Rewrite the lines from the line with "Where should I click to: Select 3D" to the line with "[x=42, y=178]", replacing "sidebar" with "navigation pane" and keeping all else unchanged.

_Task input_.

>> Begin

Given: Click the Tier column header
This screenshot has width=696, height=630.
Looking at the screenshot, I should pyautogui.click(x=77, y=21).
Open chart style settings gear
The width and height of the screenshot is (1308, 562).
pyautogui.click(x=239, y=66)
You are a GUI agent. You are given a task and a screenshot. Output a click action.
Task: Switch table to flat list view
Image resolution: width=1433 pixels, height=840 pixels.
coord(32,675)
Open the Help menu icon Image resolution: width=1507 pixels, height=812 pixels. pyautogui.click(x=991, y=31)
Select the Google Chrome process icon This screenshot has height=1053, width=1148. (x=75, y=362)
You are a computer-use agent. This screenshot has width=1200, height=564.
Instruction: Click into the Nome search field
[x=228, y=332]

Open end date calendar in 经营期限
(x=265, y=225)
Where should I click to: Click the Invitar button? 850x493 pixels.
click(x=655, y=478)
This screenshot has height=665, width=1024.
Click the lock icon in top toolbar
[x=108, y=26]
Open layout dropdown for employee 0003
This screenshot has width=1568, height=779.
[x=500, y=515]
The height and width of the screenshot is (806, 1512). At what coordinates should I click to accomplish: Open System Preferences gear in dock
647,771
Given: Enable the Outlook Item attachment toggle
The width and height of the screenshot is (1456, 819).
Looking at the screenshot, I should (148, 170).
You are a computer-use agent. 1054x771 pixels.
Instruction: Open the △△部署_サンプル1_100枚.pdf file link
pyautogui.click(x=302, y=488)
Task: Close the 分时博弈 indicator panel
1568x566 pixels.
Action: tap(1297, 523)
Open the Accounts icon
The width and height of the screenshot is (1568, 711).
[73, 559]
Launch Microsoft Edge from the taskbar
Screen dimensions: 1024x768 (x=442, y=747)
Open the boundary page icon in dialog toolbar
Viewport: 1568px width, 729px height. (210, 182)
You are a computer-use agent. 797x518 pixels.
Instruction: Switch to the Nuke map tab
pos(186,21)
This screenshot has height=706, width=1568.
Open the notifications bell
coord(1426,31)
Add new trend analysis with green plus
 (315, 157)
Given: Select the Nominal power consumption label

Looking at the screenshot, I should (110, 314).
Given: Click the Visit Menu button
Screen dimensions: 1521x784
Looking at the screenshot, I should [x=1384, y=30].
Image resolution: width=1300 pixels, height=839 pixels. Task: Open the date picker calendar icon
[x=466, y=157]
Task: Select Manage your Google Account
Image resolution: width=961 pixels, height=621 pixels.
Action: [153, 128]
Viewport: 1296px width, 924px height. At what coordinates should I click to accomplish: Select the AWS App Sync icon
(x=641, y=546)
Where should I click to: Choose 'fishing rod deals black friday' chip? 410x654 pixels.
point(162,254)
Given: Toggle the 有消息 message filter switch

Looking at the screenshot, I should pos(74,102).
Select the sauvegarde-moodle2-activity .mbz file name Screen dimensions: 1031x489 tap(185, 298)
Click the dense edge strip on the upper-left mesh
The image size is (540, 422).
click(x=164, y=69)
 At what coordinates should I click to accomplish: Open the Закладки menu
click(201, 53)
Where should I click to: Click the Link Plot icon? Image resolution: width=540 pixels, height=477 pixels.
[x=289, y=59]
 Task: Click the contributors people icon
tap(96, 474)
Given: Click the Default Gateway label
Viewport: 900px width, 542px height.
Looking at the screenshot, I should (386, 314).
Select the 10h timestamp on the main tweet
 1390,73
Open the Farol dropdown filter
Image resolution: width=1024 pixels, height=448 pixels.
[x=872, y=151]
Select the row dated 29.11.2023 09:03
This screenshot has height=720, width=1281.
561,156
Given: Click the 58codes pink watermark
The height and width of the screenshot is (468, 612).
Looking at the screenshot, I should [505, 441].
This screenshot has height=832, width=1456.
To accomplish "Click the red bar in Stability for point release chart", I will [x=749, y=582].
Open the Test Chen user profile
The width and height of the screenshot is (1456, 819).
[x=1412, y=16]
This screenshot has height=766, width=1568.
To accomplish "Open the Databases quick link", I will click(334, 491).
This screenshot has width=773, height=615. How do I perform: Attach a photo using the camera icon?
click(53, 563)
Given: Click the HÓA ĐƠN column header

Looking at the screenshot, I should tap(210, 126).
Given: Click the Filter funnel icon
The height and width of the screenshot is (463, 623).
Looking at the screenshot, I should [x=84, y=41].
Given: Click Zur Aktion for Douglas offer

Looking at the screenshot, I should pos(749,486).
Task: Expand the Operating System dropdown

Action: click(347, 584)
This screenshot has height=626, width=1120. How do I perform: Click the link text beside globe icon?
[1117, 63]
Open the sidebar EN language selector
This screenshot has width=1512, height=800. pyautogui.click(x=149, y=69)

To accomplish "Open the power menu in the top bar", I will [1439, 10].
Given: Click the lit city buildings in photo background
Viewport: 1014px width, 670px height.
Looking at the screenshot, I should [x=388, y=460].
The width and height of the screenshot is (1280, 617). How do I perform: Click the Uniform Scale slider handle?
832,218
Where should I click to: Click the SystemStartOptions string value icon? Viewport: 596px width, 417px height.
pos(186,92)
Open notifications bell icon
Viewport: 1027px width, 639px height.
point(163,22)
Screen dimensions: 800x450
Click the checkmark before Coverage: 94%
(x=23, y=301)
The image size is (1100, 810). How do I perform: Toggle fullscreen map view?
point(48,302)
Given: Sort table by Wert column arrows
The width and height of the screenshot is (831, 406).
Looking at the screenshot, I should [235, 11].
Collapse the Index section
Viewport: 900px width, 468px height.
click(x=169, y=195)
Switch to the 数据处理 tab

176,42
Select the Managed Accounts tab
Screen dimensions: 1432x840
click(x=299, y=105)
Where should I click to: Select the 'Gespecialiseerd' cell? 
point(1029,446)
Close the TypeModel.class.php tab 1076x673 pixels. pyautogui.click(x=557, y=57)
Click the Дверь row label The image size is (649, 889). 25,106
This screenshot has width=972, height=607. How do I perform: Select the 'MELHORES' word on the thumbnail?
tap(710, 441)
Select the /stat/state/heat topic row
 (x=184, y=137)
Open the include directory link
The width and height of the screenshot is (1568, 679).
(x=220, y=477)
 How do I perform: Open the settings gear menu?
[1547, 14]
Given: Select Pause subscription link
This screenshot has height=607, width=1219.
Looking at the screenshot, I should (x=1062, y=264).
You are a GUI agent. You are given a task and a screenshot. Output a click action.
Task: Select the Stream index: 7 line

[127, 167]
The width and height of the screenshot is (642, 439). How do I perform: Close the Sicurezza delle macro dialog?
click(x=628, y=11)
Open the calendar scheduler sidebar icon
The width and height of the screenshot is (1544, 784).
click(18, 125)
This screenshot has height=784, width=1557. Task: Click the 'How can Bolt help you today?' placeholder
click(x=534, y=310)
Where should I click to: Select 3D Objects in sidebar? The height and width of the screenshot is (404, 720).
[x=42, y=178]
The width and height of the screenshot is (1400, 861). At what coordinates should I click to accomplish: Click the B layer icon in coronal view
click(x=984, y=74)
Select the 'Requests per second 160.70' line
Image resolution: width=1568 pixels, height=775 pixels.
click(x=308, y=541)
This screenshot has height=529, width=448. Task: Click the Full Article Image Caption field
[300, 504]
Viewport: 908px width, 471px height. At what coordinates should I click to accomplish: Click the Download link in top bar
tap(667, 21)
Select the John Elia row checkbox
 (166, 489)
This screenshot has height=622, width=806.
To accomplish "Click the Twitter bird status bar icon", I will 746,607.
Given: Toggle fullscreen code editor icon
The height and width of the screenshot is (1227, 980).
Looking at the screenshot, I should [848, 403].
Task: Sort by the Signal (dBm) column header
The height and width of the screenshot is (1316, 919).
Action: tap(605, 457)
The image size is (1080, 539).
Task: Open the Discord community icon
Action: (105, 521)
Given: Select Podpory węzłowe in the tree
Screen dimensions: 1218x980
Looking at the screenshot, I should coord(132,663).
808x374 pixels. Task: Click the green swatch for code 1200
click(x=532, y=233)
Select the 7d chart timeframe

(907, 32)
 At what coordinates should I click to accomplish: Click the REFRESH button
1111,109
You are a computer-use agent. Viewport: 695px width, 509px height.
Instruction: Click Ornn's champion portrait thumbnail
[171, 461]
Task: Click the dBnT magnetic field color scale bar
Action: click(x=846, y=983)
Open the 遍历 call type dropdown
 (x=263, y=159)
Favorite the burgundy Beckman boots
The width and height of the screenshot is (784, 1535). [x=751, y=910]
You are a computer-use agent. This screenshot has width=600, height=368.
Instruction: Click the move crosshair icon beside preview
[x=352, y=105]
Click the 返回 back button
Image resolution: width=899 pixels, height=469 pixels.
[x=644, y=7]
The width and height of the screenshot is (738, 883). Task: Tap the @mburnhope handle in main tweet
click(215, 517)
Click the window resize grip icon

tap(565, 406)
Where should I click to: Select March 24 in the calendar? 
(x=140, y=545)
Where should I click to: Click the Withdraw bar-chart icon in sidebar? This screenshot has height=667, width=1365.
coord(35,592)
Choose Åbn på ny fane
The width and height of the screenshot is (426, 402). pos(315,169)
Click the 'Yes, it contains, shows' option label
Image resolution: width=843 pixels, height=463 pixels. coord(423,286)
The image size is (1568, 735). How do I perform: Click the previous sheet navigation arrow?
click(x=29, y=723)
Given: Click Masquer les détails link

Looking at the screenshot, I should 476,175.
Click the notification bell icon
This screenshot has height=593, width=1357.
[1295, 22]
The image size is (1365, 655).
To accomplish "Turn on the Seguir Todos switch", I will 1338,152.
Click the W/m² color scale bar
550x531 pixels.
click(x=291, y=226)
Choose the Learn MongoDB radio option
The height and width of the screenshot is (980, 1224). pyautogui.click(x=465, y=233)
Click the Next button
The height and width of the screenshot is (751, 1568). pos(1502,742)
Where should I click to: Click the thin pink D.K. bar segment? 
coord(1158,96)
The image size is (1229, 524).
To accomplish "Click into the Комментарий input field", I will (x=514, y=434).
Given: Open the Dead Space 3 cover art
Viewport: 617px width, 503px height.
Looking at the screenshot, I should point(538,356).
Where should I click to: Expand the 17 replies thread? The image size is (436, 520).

>> End

_Output_.
Where should I click to: Select 3D Objects in navigation pane? The height and width of the screenshot is (404, 720).
[x=42, y=178]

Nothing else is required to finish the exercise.